CLLGDec 23, 2018

Non-Autoregressive Neural Machine Translation with Enhanced Decoder Input

arXiv:1812.09664v1133 citations
Originality Incremental advance
AI Analysis

This work addresses the trade-off between speed and accuracy in machine translation for applications requiring fast inference, though it is incremental as it builds on existing NAT methods.

The paper tackles the accuracy gap in non-autoregressive neural machine translation by enhancing decoder inputs, achieving improvements of 5.11 BLEU on WMT14 English-German and 4.72 BLEU on WMT16 English-Romanian tasks.

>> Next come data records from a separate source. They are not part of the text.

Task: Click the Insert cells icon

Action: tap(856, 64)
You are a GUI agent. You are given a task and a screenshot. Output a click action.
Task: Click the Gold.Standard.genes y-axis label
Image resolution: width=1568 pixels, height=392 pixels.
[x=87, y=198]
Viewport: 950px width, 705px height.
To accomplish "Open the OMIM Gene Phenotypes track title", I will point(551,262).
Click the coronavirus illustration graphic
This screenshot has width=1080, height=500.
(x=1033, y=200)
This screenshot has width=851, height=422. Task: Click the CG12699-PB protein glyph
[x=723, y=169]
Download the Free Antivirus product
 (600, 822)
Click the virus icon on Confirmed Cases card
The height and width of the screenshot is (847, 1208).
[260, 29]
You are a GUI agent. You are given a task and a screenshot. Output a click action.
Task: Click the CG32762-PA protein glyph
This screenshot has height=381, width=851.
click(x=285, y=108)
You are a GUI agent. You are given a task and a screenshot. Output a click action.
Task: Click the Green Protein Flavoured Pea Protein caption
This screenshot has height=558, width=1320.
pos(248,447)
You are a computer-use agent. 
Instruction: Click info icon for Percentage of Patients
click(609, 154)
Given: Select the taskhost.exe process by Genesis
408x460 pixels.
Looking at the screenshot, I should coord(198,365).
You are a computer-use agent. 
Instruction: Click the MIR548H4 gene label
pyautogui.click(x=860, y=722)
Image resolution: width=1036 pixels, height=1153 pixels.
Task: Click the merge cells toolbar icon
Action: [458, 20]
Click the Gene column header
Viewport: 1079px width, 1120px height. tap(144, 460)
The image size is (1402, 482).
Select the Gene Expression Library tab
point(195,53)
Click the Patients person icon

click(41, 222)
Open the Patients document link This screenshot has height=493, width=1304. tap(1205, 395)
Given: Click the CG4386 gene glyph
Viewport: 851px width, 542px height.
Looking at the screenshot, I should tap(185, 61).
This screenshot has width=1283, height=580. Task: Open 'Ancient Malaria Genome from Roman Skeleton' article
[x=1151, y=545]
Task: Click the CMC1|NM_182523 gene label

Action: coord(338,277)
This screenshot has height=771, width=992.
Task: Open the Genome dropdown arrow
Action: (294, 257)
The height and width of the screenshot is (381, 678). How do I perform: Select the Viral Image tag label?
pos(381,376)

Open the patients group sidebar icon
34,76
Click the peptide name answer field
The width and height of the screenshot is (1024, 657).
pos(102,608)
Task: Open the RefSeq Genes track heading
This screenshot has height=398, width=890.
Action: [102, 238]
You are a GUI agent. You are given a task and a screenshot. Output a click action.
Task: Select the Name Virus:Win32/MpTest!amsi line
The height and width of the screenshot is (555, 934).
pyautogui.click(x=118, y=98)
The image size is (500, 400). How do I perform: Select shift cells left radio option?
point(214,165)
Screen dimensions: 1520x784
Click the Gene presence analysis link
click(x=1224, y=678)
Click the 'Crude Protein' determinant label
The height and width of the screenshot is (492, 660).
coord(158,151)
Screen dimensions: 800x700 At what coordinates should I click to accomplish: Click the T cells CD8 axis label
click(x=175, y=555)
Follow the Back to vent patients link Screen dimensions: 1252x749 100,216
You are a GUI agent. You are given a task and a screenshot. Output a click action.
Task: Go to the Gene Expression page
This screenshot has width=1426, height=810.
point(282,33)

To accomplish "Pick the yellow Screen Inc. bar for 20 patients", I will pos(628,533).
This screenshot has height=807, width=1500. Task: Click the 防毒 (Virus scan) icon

Non-autoregressive translation (NAT) models, which remove the dependence on previous target tokens from the inputs of the decoder, achieve significantly inference speedup but at the cost of inferior accuracy compared to autoregressive translation (AT) models. Previous work shows that the quality of the inputs of the decoder is important and largely impacts the model accuracy. In this paper, we propose two methods to enhance the decoder inputs so as to improve NAT models. The first one directly leverages a phrase table generated by conventional SMT approaches to translate source tokens to target tokens, which are then fed into the decoder as inputs. The second one transforms source-side word embeddings to target-side word embeddings through sentence-level alignment and word-level adversary learning, and then feeds the transformed word embeddings into the decoder as inputs. Experimental results show our method largely outperforms the NAT baseline~\citep{gu2017non} by $5.11$ BLEU scores on WMT14 English-German task and $4.72$ BLEU scores on WMT16 English-Romanian task.